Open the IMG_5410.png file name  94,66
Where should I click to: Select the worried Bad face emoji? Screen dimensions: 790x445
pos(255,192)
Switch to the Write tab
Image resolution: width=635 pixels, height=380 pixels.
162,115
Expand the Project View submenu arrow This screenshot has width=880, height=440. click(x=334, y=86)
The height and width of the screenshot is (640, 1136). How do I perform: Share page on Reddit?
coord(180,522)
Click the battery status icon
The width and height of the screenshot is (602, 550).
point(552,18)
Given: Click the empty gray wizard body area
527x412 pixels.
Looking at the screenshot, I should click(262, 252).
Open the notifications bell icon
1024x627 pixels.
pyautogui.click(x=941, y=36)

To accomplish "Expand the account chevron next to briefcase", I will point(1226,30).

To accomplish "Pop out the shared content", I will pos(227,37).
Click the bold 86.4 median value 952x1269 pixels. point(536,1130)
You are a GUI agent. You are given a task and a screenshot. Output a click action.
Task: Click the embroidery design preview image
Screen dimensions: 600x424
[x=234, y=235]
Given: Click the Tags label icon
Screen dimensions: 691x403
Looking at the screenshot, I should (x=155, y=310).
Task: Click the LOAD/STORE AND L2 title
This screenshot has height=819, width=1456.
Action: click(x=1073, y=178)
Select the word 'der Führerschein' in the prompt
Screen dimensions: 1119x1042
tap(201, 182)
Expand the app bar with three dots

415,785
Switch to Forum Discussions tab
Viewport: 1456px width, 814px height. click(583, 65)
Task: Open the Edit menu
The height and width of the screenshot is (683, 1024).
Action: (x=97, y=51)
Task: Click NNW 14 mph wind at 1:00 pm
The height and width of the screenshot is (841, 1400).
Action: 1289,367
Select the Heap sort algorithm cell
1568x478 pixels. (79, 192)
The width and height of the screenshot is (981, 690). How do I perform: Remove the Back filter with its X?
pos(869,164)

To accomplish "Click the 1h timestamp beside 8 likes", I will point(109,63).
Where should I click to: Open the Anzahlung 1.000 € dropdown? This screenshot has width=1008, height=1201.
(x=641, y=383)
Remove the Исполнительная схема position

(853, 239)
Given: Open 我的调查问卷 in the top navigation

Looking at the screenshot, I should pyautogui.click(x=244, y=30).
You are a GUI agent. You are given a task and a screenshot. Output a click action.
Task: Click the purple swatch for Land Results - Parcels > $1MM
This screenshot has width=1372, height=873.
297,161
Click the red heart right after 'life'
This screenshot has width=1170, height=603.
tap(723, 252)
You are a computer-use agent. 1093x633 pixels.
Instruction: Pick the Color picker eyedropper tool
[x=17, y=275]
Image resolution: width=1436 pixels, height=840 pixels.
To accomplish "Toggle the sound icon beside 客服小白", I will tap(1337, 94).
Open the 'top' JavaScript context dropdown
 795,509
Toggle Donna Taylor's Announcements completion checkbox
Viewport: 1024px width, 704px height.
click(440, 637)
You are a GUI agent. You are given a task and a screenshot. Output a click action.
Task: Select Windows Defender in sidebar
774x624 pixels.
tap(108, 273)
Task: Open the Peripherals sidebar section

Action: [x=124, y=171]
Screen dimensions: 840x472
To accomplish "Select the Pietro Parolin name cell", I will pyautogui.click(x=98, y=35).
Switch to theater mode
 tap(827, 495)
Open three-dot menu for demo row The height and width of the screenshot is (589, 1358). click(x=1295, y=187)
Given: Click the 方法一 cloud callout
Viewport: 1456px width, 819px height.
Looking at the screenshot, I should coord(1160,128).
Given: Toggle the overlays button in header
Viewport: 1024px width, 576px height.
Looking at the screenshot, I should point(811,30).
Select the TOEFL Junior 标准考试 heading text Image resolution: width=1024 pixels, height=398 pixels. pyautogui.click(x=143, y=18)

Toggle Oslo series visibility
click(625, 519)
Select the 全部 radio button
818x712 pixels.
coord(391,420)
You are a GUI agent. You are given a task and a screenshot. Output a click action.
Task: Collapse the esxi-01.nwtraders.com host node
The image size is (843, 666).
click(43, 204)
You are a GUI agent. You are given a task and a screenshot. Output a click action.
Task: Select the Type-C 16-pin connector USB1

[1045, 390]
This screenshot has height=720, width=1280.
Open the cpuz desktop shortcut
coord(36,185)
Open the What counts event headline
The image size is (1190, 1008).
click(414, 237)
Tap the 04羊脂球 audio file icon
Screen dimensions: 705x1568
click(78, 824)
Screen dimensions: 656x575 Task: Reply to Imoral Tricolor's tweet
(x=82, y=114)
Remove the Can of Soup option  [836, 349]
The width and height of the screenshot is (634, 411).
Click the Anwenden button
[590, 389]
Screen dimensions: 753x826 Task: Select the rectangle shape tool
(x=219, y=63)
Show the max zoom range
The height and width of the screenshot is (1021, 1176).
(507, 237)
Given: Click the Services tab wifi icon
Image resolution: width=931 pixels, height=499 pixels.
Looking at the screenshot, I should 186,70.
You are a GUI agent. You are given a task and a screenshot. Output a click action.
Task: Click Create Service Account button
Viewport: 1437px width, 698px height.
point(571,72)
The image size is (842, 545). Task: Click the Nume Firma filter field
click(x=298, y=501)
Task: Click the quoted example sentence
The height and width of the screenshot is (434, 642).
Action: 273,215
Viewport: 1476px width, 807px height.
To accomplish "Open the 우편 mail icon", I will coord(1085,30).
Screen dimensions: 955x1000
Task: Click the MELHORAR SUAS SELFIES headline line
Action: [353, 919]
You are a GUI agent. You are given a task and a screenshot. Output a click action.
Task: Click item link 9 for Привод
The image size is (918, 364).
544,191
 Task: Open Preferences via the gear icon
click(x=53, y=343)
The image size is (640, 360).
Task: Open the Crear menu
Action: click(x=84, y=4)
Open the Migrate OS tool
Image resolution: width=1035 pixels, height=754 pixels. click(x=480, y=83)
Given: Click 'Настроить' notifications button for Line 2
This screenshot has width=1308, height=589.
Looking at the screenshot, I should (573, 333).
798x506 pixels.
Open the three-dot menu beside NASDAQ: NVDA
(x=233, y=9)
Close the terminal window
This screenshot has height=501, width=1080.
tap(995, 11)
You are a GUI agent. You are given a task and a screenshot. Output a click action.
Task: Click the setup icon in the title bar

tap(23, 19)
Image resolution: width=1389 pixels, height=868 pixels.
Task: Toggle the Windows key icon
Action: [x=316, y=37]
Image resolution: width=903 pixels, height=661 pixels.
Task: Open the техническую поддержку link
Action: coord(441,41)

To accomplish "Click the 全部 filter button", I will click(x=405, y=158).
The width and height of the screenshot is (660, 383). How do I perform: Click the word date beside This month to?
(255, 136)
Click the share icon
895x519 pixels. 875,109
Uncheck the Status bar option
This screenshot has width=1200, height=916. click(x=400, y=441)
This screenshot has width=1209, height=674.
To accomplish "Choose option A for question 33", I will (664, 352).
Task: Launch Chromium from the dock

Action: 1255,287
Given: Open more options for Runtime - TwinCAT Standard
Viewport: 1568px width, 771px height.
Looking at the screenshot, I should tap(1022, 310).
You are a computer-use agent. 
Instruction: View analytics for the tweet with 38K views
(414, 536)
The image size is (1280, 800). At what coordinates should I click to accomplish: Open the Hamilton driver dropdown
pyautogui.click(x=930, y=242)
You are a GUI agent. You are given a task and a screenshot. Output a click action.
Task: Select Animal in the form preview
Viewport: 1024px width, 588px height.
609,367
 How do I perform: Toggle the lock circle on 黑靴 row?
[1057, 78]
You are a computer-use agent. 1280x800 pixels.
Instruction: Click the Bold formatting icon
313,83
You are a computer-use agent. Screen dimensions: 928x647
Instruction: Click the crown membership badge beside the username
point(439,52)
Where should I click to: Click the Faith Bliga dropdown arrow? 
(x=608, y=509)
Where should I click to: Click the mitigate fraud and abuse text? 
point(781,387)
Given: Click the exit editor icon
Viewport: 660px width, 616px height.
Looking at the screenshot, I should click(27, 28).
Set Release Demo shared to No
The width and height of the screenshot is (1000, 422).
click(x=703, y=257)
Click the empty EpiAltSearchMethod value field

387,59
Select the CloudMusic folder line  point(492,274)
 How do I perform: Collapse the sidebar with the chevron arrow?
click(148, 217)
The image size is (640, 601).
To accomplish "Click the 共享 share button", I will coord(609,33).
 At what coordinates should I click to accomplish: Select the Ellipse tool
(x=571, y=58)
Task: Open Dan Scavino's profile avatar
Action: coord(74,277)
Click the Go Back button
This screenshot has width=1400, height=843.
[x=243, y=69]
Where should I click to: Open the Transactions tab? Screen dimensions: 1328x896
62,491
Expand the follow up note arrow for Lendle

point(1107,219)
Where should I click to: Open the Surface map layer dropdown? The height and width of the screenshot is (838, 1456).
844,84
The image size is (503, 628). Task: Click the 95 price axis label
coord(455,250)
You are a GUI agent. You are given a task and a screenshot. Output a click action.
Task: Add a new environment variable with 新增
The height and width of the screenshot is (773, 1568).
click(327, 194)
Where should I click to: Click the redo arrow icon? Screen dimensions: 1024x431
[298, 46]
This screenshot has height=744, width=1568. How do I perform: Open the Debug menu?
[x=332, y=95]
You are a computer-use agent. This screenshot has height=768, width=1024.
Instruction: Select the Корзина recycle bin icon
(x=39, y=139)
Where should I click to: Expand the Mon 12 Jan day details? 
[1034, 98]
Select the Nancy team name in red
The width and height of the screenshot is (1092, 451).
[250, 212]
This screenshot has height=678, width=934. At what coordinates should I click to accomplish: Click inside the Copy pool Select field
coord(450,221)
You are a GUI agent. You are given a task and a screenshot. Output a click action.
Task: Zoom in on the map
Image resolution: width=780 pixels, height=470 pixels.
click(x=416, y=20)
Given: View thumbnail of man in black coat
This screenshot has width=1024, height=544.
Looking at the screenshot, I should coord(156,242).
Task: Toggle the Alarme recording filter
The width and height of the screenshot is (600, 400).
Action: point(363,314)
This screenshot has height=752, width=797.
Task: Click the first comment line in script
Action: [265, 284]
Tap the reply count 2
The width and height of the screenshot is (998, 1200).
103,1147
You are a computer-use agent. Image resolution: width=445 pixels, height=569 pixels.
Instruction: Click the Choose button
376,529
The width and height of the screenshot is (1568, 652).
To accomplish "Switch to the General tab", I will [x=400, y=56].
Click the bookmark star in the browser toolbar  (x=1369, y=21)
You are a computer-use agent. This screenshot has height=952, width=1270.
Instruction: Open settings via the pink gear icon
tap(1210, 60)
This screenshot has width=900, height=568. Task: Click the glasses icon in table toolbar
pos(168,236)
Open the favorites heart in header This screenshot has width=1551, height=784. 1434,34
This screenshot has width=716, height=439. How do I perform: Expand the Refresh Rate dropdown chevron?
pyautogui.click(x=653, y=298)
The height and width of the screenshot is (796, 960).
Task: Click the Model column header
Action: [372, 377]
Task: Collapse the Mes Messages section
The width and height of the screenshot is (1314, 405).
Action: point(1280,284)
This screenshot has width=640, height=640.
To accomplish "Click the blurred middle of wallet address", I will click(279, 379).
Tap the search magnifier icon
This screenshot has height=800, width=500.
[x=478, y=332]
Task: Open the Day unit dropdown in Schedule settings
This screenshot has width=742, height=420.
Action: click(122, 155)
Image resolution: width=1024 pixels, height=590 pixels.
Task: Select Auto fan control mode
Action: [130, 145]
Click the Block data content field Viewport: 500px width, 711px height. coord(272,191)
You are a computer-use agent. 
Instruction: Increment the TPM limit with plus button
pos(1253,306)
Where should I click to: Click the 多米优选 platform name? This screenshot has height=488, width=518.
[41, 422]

• BRIEF: Pull every line holding "preview" out of the records.

• SOLUTION TO THIS TASK:
Task: Click the embroidery design preview image
Task: Select Animal in the form preview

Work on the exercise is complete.